I shouted back, “I caught a fish! I got it!”
Worried I would lose grip of my new Scooby-Doo pole, my mother quickly scooped the well-sized White-Bass into the net but by then I was horrified by my mother’s frantic yelling and adrenaline that I began to cry. I no longer wanted to continue to fish. My family gave me high fives to encourage me and the next day when I heard my father telling the guys at the bait shop about my first fish and how proud he was, I could not wait to get back out there again!
Though I am older now, I can still relate to this story in many ways. Maybe it is not my mother coming to rescue me or me reeling in a white-bass, but that God is here. Every day I wake up and preparing myself for the days challenges—ready to conquer. Perhaps I do not know everything, but I know where my strength comes from like a calf knows its mother.
The everyday challenges tend to jerk me around but sometimes you just got to plant your feet and pull back to show who is boss, me or the “fish.” There may not always be sun-warmed rocks to support me causing the struggle to really be testing. I find myself on my knees desperately pulling back and afraid of losing grip. I do not want to fight anymore. Just when I think my strength of reeling in is dying, God then steps in with His net relieving me from the stress.
Do you ever feel as though you are losing grip on life? I know I do, whether it is overwhelming stacks of homework, building relationships, or where to go for college. Things stack up and can feel crazy! I know that I am not strong enough to conquer all these things. But I try. Then whenever God comes running in with His net, I feel a sense of satisfaction. I hear the angels applauding in the background about my acceptance of God’s help.

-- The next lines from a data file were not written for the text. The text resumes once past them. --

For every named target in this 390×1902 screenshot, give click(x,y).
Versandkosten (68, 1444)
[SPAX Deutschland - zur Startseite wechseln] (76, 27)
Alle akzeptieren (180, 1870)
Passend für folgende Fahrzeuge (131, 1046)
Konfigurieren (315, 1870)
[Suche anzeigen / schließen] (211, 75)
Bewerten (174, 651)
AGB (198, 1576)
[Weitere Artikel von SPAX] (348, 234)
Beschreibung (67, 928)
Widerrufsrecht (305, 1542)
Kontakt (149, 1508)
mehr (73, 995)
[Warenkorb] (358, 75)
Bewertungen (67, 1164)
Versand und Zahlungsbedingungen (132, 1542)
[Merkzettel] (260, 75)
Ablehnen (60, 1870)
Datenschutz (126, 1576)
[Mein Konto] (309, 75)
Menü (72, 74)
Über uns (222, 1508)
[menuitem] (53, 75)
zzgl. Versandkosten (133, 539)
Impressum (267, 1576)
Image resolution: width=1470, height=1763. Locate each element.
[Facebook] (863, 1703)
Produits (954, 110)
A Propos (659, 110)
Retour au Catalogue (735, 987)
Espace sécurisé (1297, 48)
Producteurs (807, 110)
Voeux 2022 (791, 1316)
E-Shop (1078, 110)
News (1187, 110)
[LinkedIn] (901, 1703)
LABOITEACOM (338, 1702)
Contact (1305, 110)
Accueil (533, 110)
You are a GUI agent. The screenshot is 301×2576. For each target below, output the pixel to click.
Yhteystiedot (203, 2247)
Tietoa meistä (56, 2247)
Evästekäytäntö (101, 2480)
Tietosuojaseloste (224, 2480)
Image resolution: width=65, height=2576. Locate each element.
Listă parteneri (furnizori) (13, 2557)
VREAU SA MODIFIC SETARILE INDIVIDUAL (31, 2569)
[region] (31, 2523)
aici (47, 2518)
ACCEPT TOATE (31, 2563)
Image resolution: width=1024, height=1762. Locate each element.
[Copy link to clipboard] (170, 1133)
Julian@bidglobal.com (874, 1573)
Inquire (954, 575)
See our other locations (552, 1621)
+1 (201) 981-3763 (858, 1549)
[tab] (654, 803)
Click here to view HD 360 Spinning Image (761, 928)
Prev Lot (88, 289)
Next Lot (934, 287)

Getting older does not get easier I have found out. The world’s pressure is tight and I feel like I have to be responsible for all the things in my life. The line is on me. But I have come to realize that it is not just on me, but God too. I make the decisions on where I fish, where I cast my line, and how. But I need someone else beside me saying “Reel’er in, Tator!” holding the net in order to have a successful catch.